> _Exercise_
Could you output each line below exactly as it appears, excluding any pictures?

□ □ □ □ □ □ □

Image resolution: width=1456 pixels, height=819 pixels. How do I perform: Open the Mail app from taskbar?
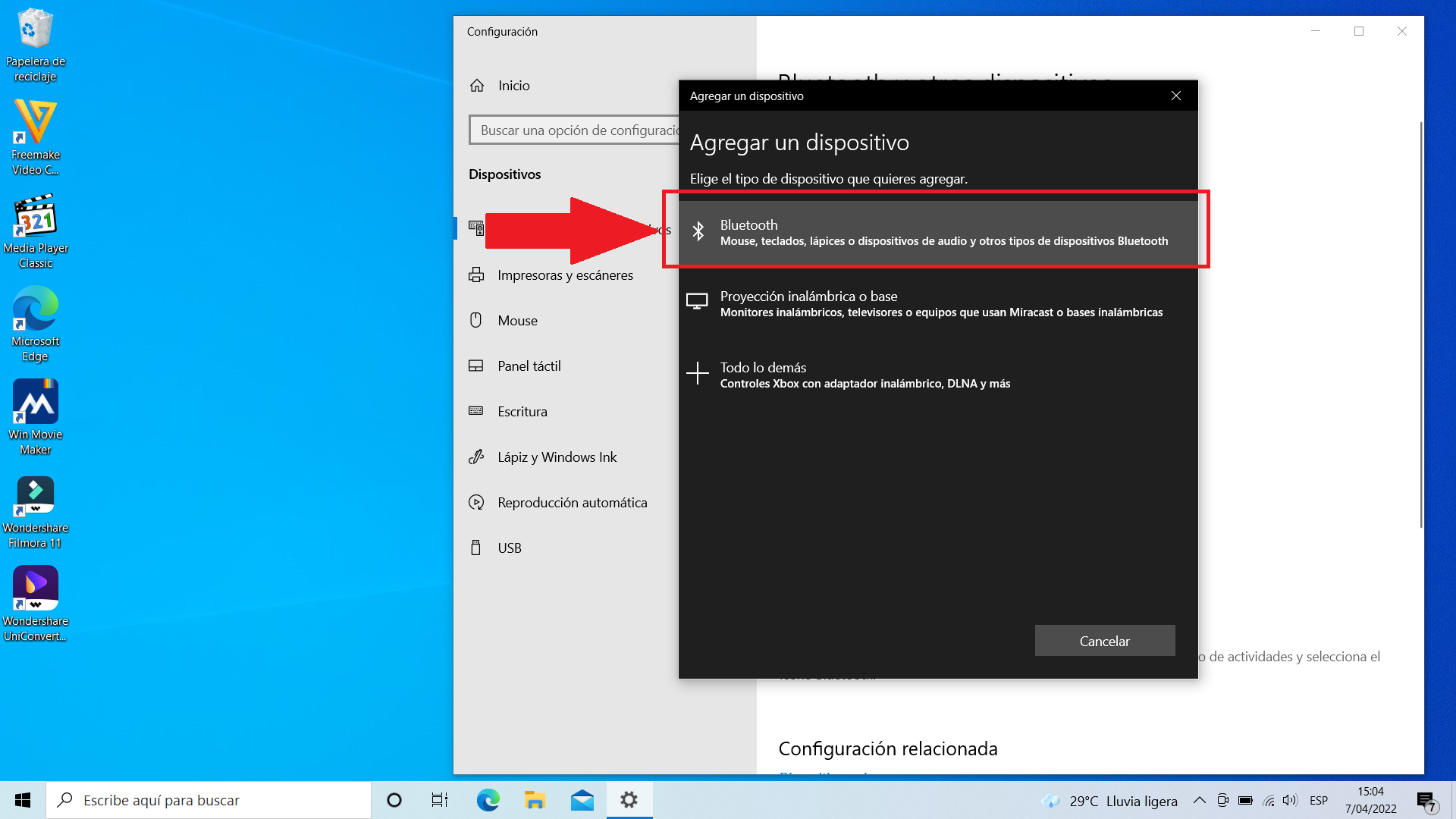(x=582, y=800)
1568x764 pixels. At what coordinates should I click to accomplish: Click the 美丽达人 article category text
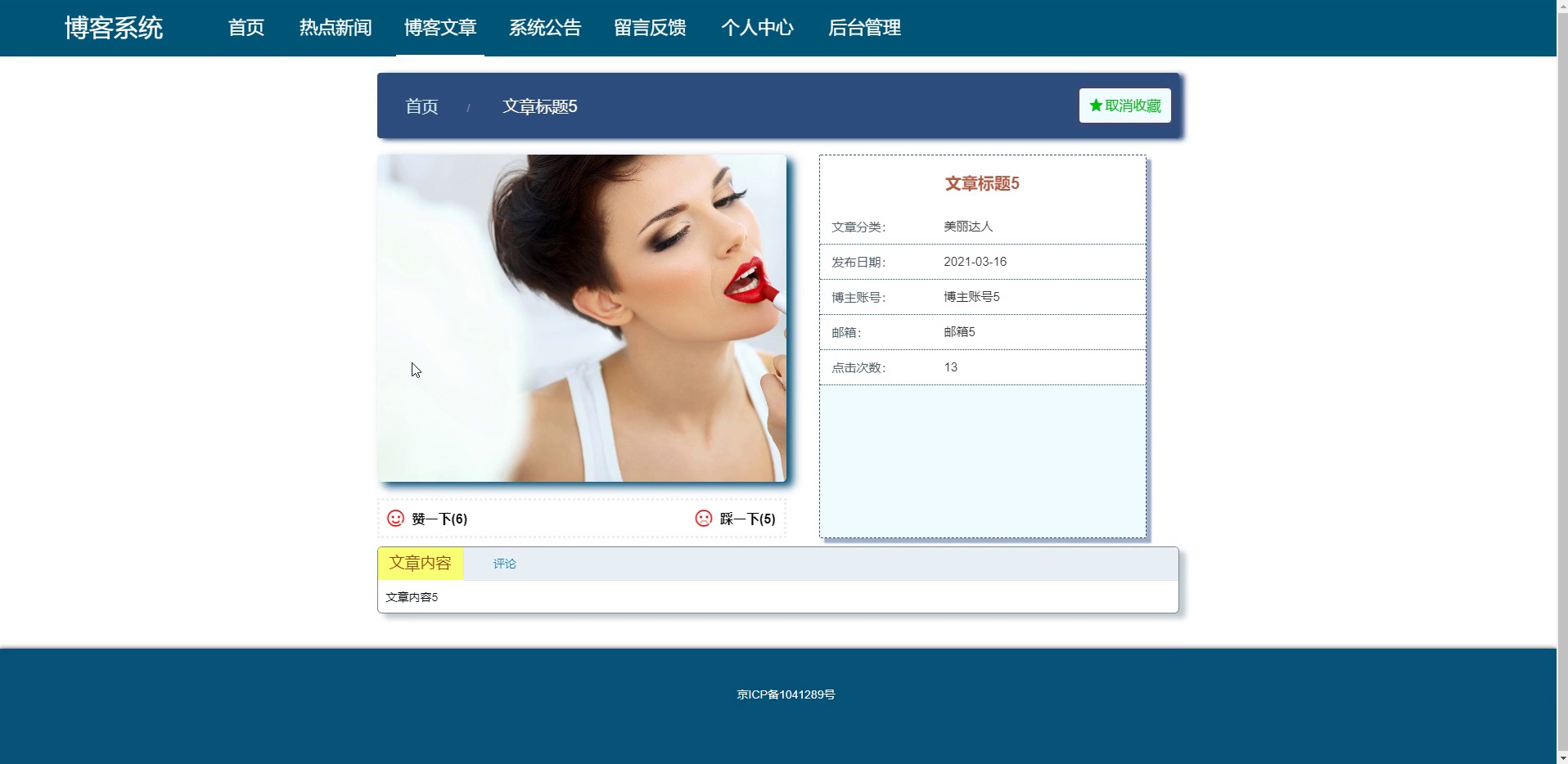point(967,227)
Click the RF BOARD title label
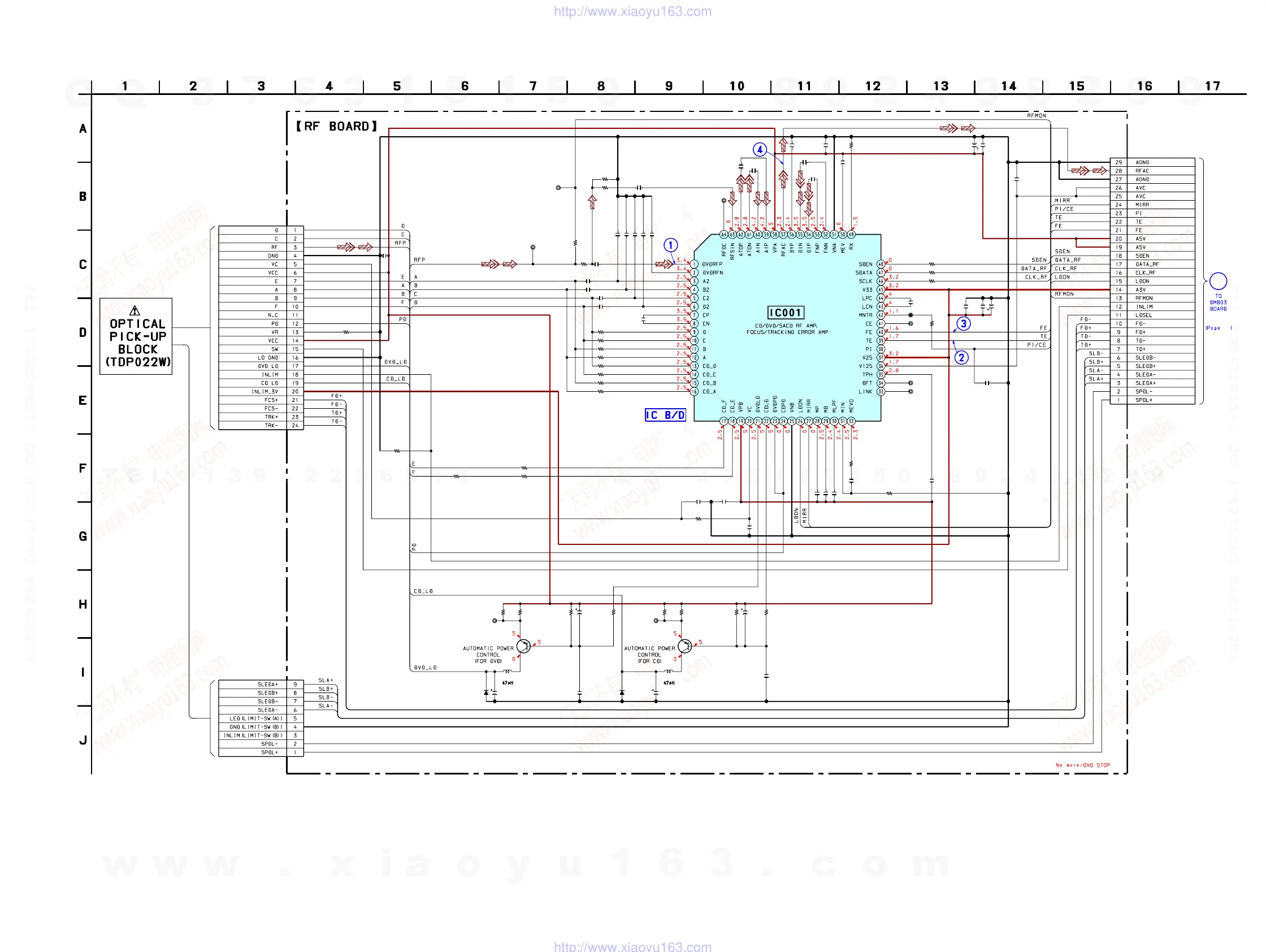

□ □ □ □ □ □ □

> _Exercise response_
Image resolution: width=1456 pixels, height=819 pixels. How do I perform: Open the Mail app from taskbar?
(x=582, y=800)
1568x764 pixels. At what coordinates should I click to accomplish: Click the 美丽达人 article category text
point(967,227)
Click the RF BOARD title label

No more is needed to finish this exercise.